ITALIEN
Berlusconi wegen seines Regierungsstils in der Kritik
Einen ungewöhnlichen Leserbrief erhielt die Turiner Zeitung "La Stampa" vor wenigen Tagen. 50 Zeilen schrieb Italiens Staatspräsident Giorgio Napolitano an deren Chefredakteur - doch die waren weit mehr als ein einfacher Leserbrief eines prominenten Politikers; vielmehr waren sie ein Warnschuss an den italienischen Ministerpräsidenten Silvio Berlusconi. Der, so argwöhnt Napolitano, regiert am Parlament vorbei.
Allzu oft, so glaubt der Staatspräsident, greife Berlusconi auf die Möglichkeit zurück, mit seinen Ministern Notverordnungen zu beschließen, um seine Ideen nicht den Mühlen des parlamentarischen Spiels aussetzen zu müssen. Berlusconi hat aus einer Ausnahme eine Regel gemacht: "In außergewöhnlichen Fällen von größter Notwendig- und Dringlichkeit", so zitierte Napolitano das Gesetz, könne eine Regierung "vorläufige Verordnungen mit Gesetzeskraft" verabschieden, welche das Parlament innerhalb von 60 Tagen bestätigen müsste. Doch Silvio Berlusconis Regierung hat bereits 16 solcher Verordnungen verabschiedet, vom Müll in Neapel bis zum dreijährigen Haushaltsplan. Auch wenn selbst sein Vorgänger Romano Prodi elf Notverordnungen verabschiedete - Berlusconi folgt einem System. Es heißt: "Democrazia decidente" - "Die Demokratie, die entscheidet."

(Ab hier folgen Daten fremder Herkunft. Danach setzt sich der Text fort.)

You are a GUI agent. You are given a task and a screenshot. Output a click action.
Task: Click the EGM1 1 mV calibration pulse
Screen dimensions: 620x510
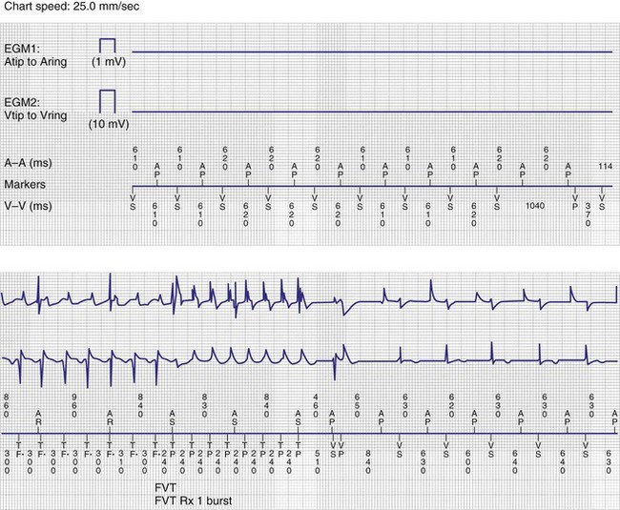pos(107,45)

"Das ist die einzige Möglichkeit, angesichts dieses langsamen Systems", verteidigt sich der Ministerpräsident durchaus mit Recht. Denn in Italien müssen, egal bei welchem Gesetz, beide Kammern des Parlaments zustimmen.
Berlusconi, ganz dem "Machen" verschrieben, hält dies für Zeitverschwendung. Deshalb stellt er häufig die Vertrauensfrage - sie kürzen die Debatte eben ab. Das Wahlvolk nimmt ihm das nicht übel. Im Gegenteil: Von der politischen Lähmung, die das Bild Italiens unter der Regierung Prodi prägte, ist keine Rede mehr. Endlich, so ist vielerorts zu vernehmen, bewegt sich das Land wieder.
Doch Giorgio Napolitano will es lieber langsamer und dafür demokratischer: "Ich werde weiter meine mir von der Verfassung gegebenen Aufgaben erfüllen", schrieb er in "La Stampa". Soll heißen: Er könnte sich auch mal weigern, eine Notverordnung Berlusconis zu unterschreiben.
Wenn Napolitano auch kein Gegenspieler Berlusconis ist - ein Gegenpol ist er allemal. Der 83-jährige Staatspräsident steht für jene Seriosität, die dem Ministerpräsidenten abgeht. Deshalb ließ er es nicht bei einem Leserbrief bewenden, sondern lud Berlusconi zur Besprechung ein.
Berlusconi, so schrieb danach eine Nachrichtenagentur, habe dem Staatspräsidenten versichert, er zweifle die Rolle des Parlaments nicht an: "Der Staatspräsident war zufrieden mit dieser Klarstellung." Fragt sich nur, wie lange.